The news of Wenk’s firing did not sit well with Michael Finley, a respected former National Park Service official who served as superintendent of the “big three” parks: Yellowstone, Yosemite, and the Everglades. “The Trump Administration says it will provide money for infrastructure, to repair roads and buildings, but the real infrastructure that holds our national parks together isn’t bricks and mortar, it begins with good people,” Finley told Mountain Journal. “That infrastructure is crumbling. It’s evident in what’s happening to Dan Wenk.”
Secretary Zinke’s trend of reassigning respected career staff spurred an investigation by the Interior Department’s Office of Inspector General, which found no basis for the Secretary’s actions and a lack of proper documentation. “The philosophy, which appears to be Ryan Zinke’s, that if you can direct and manage a candy factory it means you can also command an aircraft carrier is bankrupt on its face,” Finley said. “Wenk has built his experience and credibility the hard way through decades of successful assignments at all levels to reach the top.”
And that’s part of what makes Wenk’s reassignment even more insulting. In Park Service tradition, superintendents who are appointed to Yellowstone National Park generally remain there until they retire, having earned their place of leadership.
While Finley has no qualms about Cameron “Cam” Sholly, the man who’s been tapped to replace Wenk, the same can’t be said of Daniel Smith, the acting director of the Park Service who helped orchestrate Wenk’s reassignment and who has battled charges of inappropriate workplace behavior. “Dan Smith was selected to do Zinke’s bidding,” Finley said. “A Park Service director should not be a handmaiden to the Secretary.”
“I have known Dan Smith for a long time. I have no personal ill will toward him, but he is one of the least qualified persons I can think of professionally to be acting or permanent director of the National Park Service,” Finley said. “Ironically, if anyone were to be named director of the Park Service, from the cadre of active possibilities, it should be Dan Wenk. He’s had a spectacular career. He is honest and one of the most conscientious I have known…. Dan Smith’s [career] doesn’t compare to Dan Wenk’s.”
The continued reassignments and harsh treatment of career officials has sparked concern around the agency. One Interior veteran, who spoke to Mountain Journal on the condition of anonymity for fear of retaliation, is concerned that Secretary Zinke’s reorganization push is an attempt to systematically replace career conservationists with staff who are friendlier to the Trump administration’s campaign for “energy dominance.”

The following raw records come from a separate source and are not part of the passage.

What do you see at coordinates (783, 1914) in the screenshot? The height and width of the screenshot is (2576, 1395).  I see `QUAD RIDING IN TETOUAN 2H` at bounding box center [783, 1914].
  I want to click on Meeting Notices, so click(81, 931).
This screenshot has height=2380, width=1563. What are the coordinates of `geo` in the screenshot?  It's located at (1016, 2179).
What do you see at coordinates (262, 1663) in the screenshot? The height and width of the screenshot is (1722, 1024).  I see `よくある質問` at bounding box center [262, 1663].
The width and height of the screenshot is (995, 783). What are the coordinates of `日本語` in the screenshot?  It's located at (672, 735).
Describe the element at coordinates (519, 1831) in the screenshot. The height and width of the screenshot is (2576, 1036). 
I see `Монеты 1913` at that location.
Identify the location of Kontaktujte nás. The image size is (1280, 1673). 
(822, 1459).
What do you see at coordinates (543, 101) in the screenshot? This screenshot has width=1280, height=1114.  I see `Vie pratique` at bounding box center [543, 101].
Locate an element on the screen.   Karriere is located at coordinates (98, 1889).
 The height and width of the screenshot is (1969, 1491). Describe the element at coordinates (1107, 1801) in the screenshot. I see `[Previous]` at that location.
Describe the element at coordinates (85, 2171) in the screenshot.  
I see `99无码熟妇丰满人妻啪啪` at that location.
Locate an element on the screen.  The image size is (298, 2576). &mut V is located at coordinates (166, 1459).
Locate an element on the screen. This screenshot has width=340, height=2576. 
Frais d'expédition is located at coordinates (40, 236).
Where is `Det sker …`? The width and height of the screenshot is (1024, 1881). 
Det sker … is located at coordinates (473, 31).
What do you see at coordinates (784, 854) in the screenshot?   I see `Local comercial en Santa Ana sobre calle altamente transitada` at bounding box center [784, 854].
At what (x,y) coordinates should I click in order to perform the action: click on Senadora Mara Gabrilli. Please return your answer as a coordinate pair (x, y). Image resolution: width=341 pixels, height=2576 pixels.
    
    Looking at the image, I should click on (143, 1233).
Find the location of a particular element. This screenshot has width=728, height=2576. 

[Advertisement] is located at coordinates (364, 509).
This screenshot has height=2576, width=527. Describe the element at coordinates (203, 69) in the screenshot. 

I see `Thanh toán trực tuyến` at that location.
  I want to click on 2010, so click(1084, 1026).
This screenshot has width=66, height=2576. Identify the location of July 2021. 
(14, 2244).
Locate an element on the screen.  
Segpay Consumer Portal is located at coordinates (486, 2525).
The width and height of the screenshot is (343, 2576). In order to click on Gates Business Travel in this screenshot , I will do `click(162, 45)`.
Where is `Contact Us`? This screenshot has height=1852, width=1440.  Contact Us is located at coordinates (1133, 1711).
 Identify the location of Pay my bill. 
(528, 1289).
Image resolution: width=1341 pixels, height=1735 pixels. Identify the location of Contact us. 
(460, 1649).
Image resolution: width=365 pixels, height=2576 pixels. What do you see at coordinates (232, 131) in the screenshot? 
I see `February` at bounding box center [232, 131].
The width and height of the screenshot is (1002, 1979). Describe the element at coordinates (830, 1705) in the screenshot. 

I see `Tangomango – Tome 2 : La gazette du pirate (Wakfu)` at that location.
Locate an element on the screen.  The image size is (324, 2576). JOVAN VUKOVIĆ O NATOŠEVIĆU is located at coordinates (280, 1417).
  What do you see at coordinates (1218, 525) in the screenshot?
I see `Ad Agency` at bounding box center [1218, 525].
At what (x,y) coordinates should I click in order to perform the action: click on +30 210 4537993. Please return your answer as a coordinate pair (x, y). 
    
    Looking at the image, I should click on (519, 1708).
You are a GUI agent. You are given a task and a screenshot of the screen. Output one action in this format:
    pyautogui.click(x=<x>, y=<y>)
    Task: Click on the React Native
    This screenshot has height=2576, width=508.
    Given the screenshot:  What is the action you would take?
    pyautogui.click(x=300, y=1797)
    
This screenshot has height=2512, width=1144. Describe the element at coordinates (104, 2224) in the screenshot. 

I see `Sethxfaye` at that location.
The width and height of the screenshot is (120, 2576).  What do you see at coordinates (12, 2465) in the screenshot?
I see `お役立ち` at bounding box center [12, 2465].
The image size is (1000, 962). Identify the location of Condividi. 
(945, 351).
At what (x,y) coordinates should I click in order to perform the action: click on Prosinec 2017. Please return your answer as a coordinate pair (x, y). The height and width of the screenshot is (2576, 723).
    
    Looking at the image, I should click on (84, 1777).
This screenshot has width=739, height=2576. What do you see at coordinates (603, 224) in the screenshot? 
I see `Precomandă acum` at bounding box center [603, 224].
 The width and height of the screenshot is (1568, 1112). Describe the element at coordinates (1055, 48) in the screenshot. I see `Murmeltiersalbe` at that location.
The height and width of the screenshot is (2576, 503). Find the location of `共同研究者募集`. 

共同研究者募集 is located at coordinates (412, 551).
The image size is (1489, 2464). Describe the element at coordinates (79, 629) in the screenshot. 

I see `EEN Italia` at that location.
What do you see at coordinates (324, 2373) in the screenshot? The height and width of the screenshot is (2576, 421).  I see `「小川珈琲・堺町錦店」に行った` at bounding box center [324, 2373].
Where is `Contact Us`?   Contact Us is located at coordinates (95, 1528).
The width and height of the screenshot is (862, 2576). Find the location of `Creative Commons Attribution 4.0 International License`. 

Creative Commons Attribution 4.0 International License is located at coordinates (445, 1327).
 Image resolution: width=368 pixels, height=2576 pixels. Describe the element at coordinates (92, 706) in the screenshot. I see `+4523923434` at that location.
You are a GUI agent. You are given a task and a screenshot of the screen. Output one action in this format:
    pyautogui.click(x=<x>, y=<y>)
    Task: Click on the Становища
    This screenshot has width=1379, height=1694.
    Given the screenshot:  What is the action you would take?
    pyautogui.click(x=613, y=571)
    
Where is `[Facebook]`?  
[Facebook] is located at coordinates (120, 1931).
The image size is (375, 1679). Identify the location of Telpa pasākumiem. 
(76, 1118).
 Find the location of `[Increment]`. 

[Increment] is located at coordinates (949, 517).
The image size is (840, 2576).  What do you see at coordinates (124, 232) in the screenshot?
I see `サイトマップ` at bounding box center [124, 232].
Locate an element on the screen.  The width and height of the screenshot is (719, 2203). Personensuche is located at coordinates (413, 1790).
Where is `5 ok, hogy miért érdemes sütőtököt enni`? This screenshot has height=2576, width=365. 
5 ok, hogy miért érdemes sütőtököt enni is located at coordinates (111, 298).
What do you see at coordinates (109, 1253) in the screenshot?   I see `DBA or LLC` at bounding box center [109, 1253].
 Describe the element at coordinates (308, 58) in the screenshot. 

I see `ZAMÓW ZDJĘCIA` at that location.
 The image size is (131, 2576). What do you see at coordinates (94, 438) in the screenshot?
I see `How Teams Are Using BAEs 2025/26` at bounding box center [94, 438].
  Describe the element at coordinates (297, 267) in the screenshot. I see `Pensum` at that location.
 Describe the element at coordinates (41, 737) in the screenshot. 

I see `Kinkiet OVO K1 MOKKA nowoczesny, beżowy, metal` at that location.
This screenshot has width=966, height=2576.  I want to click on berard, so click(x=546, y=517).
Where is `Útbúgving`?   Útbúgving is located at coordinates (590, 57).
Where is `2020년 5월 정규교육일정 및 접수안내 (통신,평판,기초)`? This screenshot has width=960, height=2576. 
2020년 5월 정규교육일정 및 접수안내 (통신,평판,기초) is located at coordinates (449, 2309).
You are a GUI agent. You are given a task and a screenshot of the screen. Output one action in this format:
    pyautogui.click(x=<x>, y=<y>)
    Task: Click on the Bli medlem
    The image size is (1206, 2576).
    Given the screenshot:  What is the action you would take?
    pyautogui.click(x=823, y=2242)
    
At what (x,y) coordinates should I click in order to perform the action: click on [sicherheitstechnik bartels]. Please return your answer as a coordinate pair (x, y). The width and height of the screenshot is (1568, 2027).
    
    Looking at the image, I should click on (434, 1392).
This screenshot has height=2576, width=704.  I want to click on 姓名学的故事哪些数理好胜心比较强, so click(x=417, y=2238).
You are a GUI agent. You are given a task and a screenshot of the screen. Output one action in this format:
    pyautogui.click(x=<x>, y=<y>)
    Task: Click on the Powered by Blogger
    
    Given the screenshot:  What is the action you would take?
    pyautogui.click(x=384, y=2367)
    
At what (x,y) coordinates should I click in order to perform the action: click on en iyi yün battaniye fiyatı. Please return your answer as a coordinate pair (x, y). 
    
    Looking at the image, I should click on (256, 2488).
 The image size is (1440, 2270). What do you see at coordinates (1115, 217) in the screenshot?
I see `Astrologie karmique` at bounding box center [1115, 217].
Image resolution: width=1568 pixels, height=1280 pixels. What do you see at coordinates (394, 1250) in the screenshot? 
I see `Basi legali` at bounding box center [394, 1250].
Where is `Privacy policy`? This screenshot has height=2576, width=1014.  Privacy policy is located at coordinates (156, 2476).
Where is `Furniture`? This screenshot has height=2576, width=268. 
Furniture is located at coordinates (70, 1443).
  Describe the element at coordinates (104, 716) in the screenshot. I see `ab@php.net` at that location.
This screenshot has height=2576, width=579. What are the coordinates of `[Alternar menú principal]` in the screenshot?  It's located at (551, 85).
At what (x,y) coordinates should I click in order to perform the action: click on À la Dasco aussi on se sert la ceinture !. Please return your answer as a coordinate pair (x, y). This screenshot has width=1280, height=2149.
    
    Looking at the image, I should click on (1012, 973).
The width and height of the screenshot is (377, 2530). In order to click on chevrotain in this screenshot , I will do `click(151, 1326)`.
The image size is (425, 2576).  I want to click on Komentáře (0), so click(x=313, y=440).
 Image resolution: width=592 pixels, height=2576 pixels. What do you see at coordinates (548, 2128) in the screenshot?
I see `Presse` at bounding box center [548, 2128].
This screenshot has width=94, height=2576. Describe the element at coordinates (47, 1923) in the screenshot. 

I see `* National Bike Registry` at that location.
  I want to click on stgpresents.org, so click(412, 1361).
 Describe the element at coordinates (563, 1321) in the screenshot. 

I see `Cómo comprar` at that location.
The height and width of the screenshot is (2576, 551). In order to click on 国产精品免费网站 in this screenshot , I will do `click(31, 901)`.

“A Park Service director should not be a handmaiden to the Secretary.” — Michael Finley, former superintendent of Yellowstone, Yosemite and Everglades National Parks
“My fear is that this secretary and the administration will do anything possible to undermine the stewardship philosophy of the rank and file employees,” said Finley. “Not only will they destroy the quality of the personnel and its morale, but by doing so remove dedicated protectors of the resources and allow erosion to effect the assets inside them and the quality of the park experience.”